The screen is qHD, with a resolution of 540 x 960 pixels. That equates to a pixel density of 208 pixels per inch, and that's below what most similarly priced 5-inchers offer.
Color reproduction is likewise not that good; the panel may be backed by IPS technology, but it has a noticeable bluish cast, resulting in inconsistent colors and weak contrast. Unsurprisingly, the Thrill 530qx exhibits faded black levels and so-so readability in direct sunlight.
In usual smartphone fashion, the CloudFone Thrill 530qx has two cameras: a 5-megapixel front-facer and as mentioned earlier, a 12-megapixel shooter round the back. Our experience with both sensors is mostly unflattering, as test shots reveal that the device isn't nearly as capable in a variety of shooting environments as its relatively high megapixel count suggests.
In general, photos taken with the Thrill 530qx, including those snapped during the day and in good indoor lighting, come out looking dark and underexposed and lacking in vibrancy. On the plus side, the default camera app offers intuitive controls and plenty of tweakable settings and shooting modes to make your shooting experience more enjoyable and less frustrating.
Here's a gallery of sample shots to further support our remarks on image quality.
The CloudFone Thrill 530qx ships with Android 4.2 out of the box, which is good news because Jelly Bean brings many performance-enhancing optimizations and bug fixes to the platform.
Underneath the screen, there's a MediaTek MT6589M chipset, along with a quad-core ARM Cortex-A7 processor clocked at 1.2GHz, PowerVR SGX544MP graphics, and 1GB of RAM. At 4GB, internal storage can be quite limiting. Thankfully, it can be expanded by microSD cards up to 32GB in capacity. That should be enough to accommodate an extensive collection of standard-definition movies.
The Philippine market is no stranger to phones with the same hardware configuration as the CloudFone Thrill 530qx, and by now we know what to expect from such devices—in the performance department at least.
Our loaner unit performs as admirably and is just as responsive as others packing identical components. There's hardly any lag when switching between home screens and browser tabs and jumping in and out of apps. The relatively low-resolution display, combined with the phone's respectable GPU, also makes for a fluid gaming experience for some graphics-intensive titles.
Here's where things get mighty interesting. The major reason for anyone to consider a device like the CloudFone Thrill 530qx is its mammoth 4,500mAh cell, which, according to standard battery logic, should make it the smartphone equivalent of the Energizer Bunny. It should keep going well past the first day of casual use!
True enough, when we ran our standard video-looping test, with brightness at 50 percent and WiFi turned on, we got 13 hours and 5 minutes of uptime.
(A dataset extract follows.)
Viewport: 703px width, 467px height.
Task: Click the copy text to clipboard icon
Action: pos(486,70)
That's almost twice the number we get from similarly spec'd units with half the battery capacity and certainly more than what we've previously recorded on any smart device.
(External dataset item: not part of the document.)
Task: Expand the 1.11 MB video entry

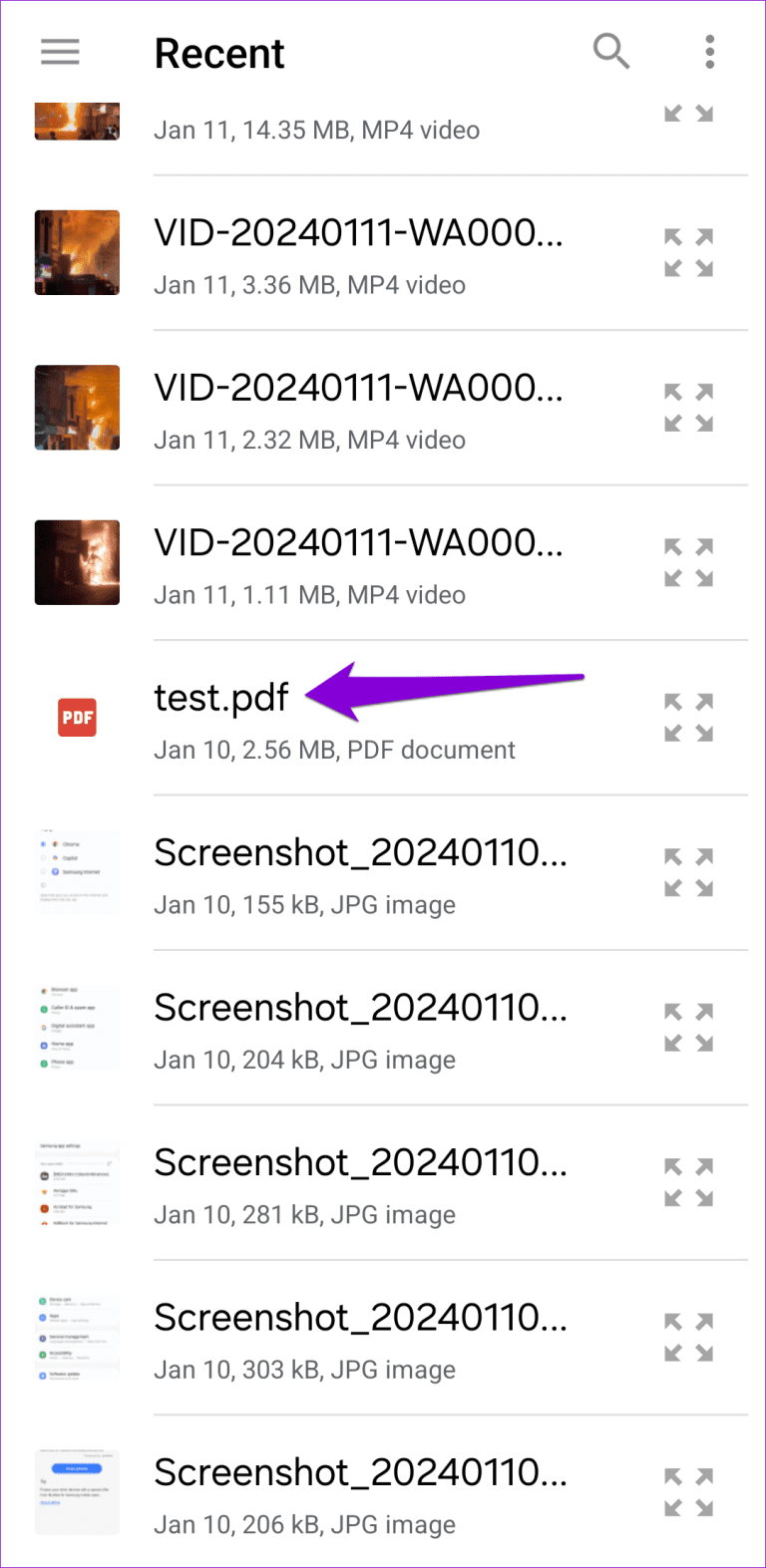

In more normal use, our unit lasted two full days. "Normal use" includes occasional browsing, texting, social networking, video watching, and light gaming.
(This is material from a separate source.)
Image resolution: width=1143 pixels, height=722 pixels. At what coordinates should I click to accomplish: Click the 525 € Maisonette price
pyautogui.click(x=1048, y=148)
With lighter usage, we found it can survive three days on a single charge.
Indeed, the CloudFone Thrill 530qx, with its sizable display, respectable performance, and long-lasting stamina, is an interesting proposition. It offers such great battery life that despite its shortcomings in the picture-quality and imaging departments, we're able to overlook its low pixel count and lackluster photos, especially if doing so leads to days of usage sans a nightly charge.